Since the position was excluded from the main budget, over the course of two meetings the board ultimately decided to approve funding the position by “requesting from the Town of Madison for the 2018-’19 fiscal year an assignment and/or appropriation of $120,000 for the purpose of funding the ESS program at Polson Middle School.” The condition of the appropriation was that the $120,000 come from unspent funds the board would return at the end of this year from the current budget.
There was no other plan approved to fund the program because typically the BOE does return some money to the town each year; this year proved to be atypical. The debate at the BOE meeting on May 8 was not over the merits of the program, which the administration has said is a cost container because it can help avoid outplacements and keep students in district, but how the board can now fund the program in light of the deficit.
The Options
BOE Finance Committee Chair Happy Marino brought the issue of the deficit to the full board’s attention at the meeting. She said because of the deficit and because the board originally voted to fund the ESS program with surplus funds, she would like the board take another vote if the program has to be funded another way. She said taking another vote would ensure process is being followed.
Two options discussed at the meeting were to either tap into the External Placements Reserve Fund now to try to help with the deficit and still be able hold $120,000 aside to fund the ESS program or wait until the end of the year, exhaust all funds in the current budget, and request a smaller amount out of the External Placements Reserve Fund.
“What I am saying to the board is if this is a path you would like to continue to go down out of this year’s budget, there needs to be another vote,” she said. “There needs to be a vote to ask for additional monies to cover the ESS position so that we have money to return. The way we worded the motion it specifically says ‘provided we utilize unspent funds.’”
Marino said another possible solution is to go into next year’s budget, once approved, and find the money to fund the program there rather than try to piece the funds together in this budget.
“I think the better solution is to go into next year’s budget and go and encumber the money across multiple accounts because this is a priority for a majority of the board and look and see how we can fund this position,” she said. “…I think it’s the simplest option and the cleanest option because we don’t have to go to the other town boards. We could identify 15 to 20 different lines and encumber a little bit from each and use that to establish the position.”
Marino said she like the idea of going into next year’s budget because she said pulling so much out of the External Placements Reserve Fund this year makes her nervous.
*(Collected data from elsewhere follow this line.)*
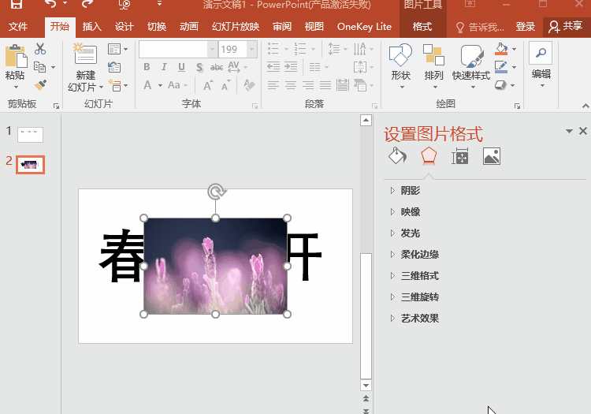This screenshot has height=414, width=591.
Task: Click the Format Painter brush icon
Action: pyautogui.click(x=40, y=84)
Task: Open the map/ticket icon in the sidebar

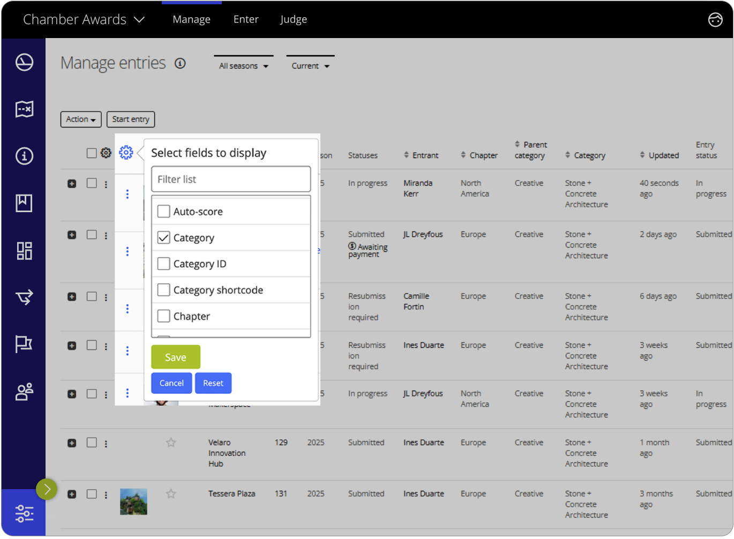Action: 24,109
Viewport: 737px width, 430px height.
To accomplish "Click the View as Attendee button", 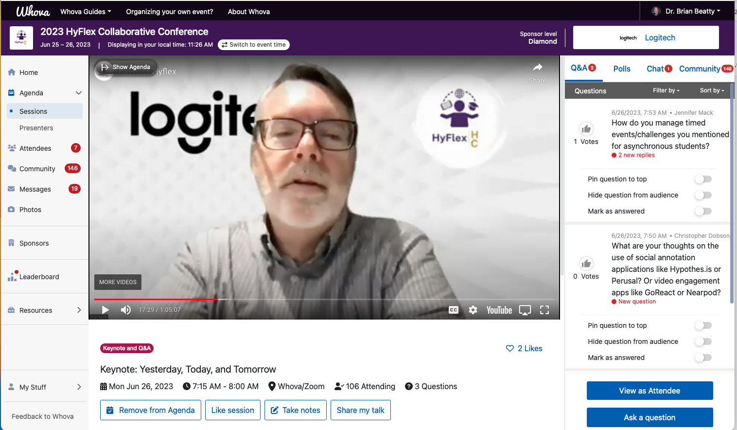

“I am afraid that we are really depleting the special education reserve,” she said. “The expenses that we have this year are not necessarily going to go away. That reserve is targeted to pay for outplacements and there is no guarantee that the outplacements that we are paying for this year are going to come back next year. It is hopeful that implementing this program may attract some of those kids back into the district, but there is no guarantee, so it is making a judgment call over a possible cost container over definite costs.”
The board will likely vote on how to proceed at their next meeting on Tuesday, May 22. BOE Chair Katie Stein said no matter the “how,” the board wants to find a way to fund this ESS position.
“The ESS program has been not only a cost benefit for the town in helping to keep kids in district and at home, but also it ends up being a program that can really benefit kids and families who are undergoing a period in their life where they need extra support and to be able to do that at home is helpful,” she said. “Given that we are in such difficult financial times in our state, I recognize that adding programming can add anxiety, but it has proven itself at the high school to be a cost saver and a cost container, so my feeling is that the board is united in their support of the program for those reasons.”